### TEKS YANG DITAMPILKAN

▬▬▬

Ayam Kampus: Fenomena Pelanggaran Seksual dalam Dekapan Syahwat Liberalisme Kapitalistik


TintaSiyasi.com -- Habis ‘jatah mantan’, terbitlah kembali ‘ayam kampus’. Seolah tak ada habisnya, degradasi moral khususnya pelanggaran seksual terus melanda generasi muda. Sungguh mengejutkan, video pengakuan seorang ayam kampus yang open BO (booking online), dibooking dosen dengan dibayar pakai nilai. Video berdurasi 34 menit 57 detik itu mengungkap sedu-sedannya melayani pelanggan dan awal ia terjun ke lembah nista tersebut (tribunnews.com, 25/5/2022). Ayam kampus juga kembali marak di Semarang berkedok hunian indekos namun disalahgunakan untuk ajang mesum (semarangkota.go.id, 14/10/2021).

Ayam kampus bukanlah fenomena baru. Diksi ‘ayam’ digunakan karena karakternya dalam masalah seksual adalah asal tubruk. Jika ia mau kawin, tidak peduli dengan siapa pun berhubungan asal puas dan hasratnya tersalurkan tanpa memikirkan dampak atau risikonya. Jadi ayam kampus adalah pelaku free sex (prostitusi) berstatus mahasiswi di sebuah perguruan tinggi yang pelanggannya dari kalangan kampus maupun luar kampus. 

Merebaknya ayam kampus di berbagai perguruan tinggi tentu meresahkan. Perguruan tinggi yang seharusnya menjadi salah satu pilar the guardian of morality, tercoreng oleh perilaku sesat mahasiswinya. Tak hanya soal ayam kampus, komunitas cendekiawan ini pun dihadapkan pada tingginya angka kekerasan seksual di kampus dan maraknya seks bebas di lingkungan sekitarnya seperti indekos. Jika sivitas akademika tak lagi menjunjung nilai moral, mampukah ia bertugas merohanikan ilmu yaitu pencarian terhadap kebenaran?

▬▬▬

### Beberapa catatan
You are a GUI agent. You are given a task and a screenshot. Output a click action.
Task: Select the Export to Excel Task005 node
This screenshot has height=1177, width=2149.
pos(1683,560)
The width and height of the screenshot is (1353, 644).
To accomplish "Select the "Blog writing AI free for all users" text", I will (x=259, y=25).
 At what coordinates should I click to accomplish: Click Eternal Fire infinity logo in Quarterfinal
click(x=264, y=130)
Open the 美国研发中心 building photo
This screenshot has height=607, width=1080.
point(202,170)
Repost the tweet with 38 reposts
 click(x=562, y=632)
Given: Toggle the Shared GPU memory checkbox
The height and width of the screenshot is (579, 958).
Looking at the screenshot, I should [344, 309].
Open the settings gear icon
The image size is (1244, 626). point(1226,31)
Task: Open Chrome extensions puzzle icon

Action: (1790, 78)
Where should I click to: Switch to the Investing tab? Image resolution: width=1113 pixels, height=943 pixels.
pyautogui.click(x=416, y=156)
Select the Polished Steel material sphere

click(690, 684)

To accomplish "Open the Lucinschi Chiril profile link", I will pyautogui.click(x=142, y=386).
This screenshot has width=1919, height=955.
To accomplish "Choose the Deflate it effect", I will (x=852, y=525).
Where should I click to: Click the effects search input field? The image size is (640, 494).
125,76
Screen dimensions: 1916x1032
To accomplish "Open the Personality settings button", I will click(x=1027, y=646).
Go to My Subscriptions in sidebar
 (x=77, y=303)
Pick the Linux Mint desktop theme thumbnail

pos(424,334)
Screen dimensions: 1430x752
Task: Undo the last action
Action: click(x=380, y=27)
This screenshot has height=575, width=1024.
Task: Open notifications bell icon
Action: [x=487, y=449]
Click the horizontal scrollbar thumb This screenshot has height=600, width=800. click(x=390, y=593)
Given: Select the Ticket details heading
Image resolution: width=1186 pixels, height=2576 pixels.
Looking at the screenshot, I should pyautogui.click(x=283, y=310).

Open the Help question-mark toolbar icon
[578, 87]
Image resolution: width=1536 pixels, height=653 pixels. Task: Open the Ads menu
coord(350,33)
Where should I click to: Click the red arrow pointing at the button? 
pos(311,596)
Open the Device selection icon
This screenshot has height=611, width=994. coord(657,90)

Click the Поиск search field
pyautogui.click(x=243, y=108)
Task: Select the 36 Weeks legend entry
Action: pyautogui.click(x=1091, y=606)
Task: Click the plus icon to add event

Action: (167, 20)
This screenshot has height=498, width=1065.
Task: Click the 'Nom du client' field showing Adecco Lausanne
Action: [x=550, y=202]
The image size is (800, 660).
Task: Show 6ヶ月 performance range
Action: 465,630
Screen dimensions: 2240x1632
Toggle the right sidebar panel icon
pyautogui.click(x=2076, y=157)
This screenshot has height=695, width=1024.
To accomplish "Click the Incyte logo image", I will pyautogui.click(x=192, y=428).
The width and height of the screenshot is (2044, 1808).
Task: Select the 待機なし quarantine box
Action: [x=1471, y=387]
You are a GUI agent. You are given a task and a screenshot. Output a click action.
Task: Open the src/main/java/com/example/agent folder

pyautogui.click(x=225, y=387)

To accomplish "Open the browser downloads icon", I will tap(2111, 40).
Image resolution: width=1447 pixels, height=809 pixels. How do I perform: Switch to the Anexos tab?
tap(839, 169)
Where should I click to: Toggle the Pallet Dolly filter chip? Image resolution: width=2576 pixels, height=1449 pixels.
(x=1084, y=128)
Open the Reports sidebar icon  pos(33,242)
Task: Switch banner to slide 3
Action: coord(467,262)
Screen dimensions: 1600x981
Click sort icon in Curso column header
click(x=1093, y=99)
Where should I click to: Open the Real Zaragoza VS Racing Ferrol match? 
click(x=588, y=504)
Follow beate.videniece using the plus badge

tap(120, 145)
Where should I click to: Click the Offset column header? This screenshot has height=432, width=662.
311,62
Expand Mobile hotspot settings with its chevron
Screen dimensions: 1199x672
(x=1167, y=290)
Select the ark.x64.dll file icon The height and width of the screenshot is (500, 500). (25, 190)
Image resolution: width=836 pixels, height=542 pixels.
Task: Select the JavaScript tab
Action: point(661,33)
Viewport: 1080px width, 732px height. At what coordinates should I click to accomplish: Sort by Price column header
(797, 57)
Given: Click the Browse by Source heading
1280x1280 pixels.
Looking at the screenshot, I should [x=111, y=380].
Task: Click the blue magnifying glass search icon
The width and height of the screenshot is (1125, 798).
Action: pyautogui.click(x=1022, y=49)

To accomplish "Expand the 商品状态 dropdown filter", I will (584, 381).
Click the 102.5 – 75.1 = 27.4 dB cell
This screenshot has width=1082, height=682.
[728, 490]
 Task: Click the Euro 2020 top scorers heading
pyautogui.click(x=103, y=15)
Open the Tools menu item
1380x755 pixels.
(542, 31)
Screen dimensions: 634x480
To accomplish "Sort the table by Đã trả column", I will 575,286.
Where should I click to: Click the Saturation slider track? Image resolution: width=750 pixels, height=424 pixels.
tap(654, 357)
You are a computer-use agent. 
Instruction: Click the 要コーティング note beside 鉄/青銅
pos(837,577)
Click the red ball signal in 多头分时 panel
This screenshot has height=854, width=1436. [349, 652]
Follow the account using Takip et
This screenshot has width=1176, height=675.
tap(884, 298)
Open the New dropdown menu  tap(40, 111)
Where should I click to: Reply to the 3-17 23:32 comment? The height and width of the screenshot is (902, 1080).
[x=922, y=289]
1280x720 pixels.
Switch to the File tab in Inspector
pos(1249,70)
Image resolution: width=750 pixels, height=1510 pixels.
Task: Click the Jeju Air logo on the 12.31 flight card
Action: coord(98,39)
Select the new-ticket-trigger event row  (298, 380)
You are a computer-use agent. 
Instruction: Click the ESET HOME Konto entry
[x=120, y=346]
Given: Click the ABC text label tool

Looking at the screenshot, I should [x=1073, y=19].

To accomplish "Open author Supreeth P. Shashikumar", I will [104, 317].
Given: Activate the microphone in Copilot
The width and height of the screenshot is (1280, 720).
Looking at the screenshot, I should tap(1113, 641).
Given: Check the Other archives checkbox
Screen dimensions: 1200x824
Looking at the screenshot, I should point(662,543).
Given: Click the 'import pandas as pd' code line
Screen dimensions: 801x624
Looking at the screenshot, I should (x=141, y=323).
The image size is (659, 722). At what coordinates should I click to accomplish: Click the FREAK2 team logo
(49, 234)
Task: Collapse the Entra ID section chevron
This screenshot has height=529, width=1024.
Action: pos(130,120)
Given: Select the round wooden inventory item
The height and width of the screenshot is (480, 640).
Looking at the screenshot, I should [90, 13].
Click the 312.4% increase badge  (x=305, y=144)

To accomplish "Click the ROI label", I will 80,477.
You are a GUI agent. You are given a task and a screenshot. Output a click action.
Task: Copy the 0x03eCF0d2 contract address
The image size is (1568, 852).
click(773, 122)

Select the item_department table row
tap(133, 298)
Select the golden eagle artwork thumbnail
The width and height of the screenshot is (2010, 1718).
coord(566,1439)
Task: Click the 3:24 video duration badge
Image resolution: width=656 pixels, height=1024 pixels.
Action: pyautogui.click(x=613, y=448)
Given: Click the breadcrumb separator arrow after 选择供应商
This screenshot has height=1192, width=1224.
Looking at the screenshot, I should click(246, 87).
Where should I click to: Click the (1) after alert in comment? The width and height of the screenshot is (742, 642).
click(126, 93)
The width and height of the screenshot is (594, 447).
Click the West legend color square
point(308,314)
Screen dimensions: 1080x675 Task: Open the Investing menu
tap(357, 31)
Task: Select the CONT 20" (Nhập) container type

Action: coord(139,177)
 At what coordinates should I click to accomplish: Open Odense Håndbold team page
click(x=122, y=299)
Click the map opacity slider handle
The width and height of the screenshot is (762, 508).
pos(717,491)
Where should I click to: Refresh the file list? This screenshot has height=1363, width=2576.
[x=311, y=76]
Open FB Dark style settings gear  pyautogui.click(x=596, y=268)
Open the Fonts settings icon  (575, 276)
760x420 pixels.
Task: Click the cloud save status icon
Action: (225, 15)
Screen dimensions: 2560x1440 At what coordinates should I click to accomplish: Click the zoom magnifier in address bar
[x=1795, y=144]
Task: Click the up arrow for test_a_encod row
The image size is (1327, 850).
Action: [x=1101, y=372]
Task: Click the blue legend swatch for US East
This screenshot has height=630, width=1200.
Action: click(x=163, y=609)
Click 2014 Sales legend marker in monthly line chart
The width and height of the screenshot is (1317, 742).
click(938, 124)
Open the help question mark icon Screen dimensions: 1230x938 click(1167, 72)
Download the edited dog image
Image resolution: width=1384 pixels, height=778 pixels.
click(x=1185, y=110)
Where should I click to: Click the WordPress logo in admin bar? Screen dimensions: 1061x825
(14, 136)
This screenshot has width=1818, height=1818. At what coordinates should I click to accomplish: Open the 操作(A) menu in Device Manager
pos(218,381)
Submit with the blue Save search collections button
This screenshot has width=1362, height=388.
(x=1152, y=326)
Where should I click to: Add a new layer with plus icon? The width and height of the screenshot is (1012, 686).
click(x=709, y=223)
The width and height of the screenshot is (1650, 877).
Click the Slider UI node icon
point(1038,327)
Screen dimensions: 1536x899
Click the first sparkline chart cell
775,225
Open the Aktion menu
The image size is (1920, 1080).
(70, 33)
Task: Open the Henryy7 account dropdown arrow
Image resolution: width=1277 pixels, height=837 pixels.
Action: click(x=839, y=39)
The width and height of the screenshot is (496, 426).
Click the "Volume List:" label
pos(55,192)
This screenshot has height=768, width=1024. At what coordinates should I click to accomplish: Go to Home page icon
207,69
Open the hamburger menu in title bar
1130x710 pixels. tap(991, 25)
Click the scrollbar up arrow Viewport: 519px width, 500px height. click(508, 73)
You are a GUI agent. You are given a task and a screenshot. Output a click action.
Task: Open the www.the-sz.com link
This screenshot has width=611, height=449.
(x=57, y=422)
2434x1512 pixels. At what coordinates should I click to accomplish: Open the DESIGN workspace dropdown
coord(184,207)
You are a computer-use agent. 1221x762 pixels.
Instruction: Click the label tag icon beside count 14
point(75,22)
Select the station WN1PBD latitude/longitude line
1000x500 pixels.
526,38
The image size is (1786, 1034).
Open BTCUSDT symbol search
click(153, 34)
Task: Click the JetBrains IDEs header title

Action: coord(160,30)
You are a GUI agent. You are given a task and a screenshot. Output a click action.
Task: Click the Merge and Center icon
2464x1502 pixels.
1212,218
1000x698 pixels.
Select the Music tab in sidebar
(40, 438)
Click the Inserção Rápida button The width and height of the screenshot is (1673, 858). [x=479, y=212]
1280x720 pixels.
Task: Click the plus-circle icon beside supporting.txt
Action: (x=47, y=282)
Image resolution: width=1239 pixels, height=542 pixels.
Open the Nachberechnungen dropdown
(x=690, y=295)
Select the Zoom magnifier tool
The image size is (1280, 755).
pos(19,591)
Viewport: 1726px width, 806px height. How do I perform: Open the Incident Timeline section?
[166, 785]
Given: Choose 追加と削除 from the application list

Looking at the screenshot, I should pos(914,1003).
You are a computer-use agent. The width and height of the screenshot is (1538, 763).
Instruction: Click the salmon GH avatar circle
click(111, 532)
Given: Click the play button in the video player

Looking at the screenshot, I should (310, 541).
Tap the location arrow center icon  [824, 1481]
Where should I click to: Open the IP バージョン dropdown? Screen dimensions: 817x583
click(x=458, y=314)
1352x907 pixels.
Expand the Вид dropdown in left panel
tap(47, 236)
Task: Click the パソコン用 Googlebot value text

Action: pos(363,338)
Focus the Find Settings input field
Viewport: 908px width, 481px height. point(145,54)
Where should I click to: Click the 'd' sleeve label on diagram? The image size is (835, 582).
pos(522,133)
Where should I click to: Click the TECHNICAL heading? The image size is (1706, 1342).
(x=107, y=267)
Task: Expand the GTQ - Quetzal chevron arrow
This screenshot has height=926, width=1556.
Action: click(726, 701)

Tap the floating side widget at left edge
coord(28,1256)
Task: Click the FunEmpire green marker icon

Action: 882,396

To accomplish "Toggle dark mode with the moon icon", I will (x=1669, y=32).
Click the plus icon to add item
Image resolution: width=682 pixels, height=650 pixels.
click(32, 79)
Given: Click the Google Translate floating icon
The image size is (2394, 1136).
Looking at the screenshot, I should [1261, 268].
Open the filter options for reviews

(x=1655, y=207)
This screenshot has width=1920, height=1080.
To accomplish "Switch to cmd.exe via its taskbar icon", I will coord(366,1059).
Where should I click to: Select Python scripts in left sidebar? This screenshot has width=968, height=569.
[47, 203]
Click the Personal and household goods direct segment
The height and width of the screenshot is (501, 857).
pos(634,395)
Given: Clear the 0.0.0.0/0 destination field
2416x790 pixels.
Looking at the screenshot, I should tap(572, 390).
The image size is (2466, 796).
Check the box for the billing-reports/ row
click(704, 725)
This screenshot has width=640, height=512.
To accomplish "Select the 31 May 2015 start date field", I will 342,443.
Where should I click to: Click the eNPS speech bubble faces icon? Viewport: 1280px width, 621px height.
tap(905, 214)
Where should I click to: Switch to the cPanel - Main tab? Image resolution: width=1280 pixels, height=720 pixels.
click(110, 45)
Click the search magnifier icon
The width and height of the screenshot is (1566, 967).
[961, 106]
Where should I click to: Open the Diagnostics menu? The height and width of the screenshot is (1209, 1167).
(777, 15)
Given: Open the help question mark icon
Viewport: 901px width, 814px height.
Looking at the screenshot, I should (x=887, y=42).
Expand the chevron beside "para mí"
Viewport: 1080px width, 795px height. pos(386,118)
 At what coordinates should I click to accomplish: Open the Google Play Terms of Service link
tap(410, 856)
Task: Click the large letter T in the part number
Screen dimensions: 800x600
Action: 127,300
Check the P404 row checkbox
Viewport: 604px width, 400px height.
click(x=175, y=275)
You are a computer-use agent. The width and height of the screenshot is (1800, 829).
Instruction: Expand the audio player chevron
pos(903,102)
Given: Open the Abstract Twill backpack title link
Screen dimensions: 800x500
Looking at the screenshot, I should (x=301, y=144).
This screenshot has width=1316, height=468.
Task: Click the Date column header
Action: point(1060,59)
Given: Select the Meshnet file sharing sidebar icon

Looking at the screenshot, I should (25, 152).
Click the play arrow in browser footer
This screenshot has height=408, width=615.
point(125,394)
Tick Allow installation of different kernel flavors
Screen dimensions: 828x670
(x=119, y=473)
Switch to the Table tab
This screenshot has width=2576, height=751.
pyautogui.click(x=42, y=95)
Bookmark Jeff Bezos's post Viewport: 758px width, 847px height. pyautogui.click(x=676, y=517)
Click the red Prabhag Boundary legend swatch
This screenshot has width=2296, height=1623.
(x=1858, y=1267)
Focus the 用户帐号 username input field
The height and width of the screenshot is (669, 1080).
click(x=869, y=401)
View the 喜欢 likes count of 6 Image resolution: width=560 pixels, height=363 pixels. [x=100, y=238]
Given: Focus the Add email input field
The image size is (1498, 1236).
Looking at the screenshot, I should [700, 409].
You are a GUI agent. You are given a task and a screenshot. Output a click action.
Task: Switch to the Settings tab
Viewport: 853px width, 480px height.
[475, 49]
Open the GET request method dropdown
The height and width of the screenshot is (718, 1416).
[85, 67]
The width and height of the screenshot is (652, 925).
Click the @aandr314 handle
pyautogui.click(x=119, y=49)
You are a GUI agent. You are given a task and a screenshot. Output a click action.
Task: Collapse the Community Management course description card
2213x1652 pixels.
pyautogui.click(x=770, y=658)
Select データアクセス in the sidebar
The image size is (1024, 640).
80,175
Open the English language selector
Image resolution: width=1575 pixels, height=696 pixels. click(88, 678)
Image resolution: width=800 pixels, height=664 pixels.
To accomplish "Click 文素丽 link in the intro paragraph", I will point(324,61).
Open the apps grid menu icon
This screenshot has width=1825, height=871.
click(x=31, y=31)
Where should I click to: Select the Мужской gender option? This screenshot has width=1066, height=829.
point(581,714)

▬▬▬

### TINDAKAN YANG DIPERLUKAN
1. Dalam teks tentang fenomena ayam kampus, apa alasan diksi ‘ayam’ digunakan?
2. Lanjutkan teks tentang fenomena ayam kampus mulai setelah kalimat terakhirnya.

### TUGAS TERSELESAIKAN
1. Karena karakternya dalam masalah seksual adalah asal tubruk.

2.
Fenomena ayam kampus yang telah lama berlangsung mengisyaratkan bahwa ini bukan problem klasik nan kasuistik, namun perkara sistemis. Sebuah keniscayaan di tengah bergulirnya sistem hidup liberalisme kapitalistik saat ini. Kala manusia dididik dengan paham kebebasan nyaris tanpa batas dan menempatkan materi (uang) sebagai tolok ukur kesuksesan, maka perilaku keji ini akan terus terjadi. Hingga idealisme mahasiswa sebagai leader of change bak jauh panggang dari api.
    
Kampus dalam Pelukan Syahwat Liberalisme Kapitalistik

Praktik prostitusi telah berlangsung lama, mungkin setua umur manusia. Di Indonesia, perilaku bejat ini banyak ditemukan, baik yang sembunyi-sembunyi maupun terang-terangan. Pelacur yang menjajakan dirinya demi memenuhi nafsu hidung belang, dari usia remaja hingga nenek-nenek yang merenta. Merebaknya fenomena ayam kampus menjadi bukti tersebarnya pelacuran hingga ke lingkungan intelektual yang selama ini dibanggakan sebagai garda terdepan kehormatan bangsa.

Sungguh ironis. Kalangan terdidik seperti mahasiswi banyak menjadi pelaku bisnis esek-esek. Kampus sebagai the guardian of morality justru menjadi kandang ayam kampus, di samping pelanggaran seksual lainnya. ‘Sang ayam’ lebih diminati daripada pelacur ‘reguler’ karena menurut penuturan beberapa pelanggannya, pelayanan lebih profesional, ramah, dan berkelas. Tak melulu soal hubungan badan, tapi juga attitude dan variabel lainnya. Perbedaan ayam kampus dengan pelaku prostitusi lainnya adalah tarif lebih mahal dan dipasarkan melalui media online seperti Twitter dan Facebook.

Ada beberapa hal yang membuat seorang mahasiswi memilih ‘berprofesi’ sebagai ayam kampus:

1. Sakit hati atas tindakan sang kekasih. Akibat rasa kecewa dikhianati sang kekasih, mahasiswi tersebut menyalurkannya dalam bentuk hubungan intim dengan lawan jenis.  

2. Kurang kasih sayang keluarga. Keluarga yang tidak harmonis dan kurang perhatian pada anak, terlebih kurangnya sosok ayah dalam mencurahkan kasih sayang kepada anak gadis, mendorongnya mencari kompensasi meski dengan cara sesat ini.

3. Faktor ekonomi. Berasal dari keluarga tak mampu atau pas-pasan, mereka mencari dana tambahan dengan menjual diri demi memenuhi kebutuhan pribadi maupun perkuliahan.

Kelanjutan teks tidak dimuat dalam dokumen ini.